- **GIVEN DATA**:

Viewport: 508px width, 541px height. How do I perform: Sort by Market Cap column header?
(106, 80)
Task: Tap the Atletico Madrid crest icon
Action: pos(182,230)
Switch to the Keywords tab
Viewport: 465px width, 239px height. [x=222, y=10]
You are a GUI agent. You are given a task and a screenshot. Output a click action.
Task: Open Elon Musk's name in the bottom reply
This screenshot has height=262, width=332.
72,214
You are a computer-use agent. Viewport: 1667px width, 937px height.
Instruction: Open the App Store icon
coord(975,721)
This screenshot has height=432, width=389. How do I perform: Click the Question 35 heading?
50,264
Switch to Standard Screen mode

- **TASK TO CARRY OUT**:
Please copy each line of the records above in which the word "agent" can be found.

- **RESULT**:
You are a GUI agent. You are given a task and a screenshot. Output a click action.
You are a computer-use agent. Viewport: 1667px width, 937px height.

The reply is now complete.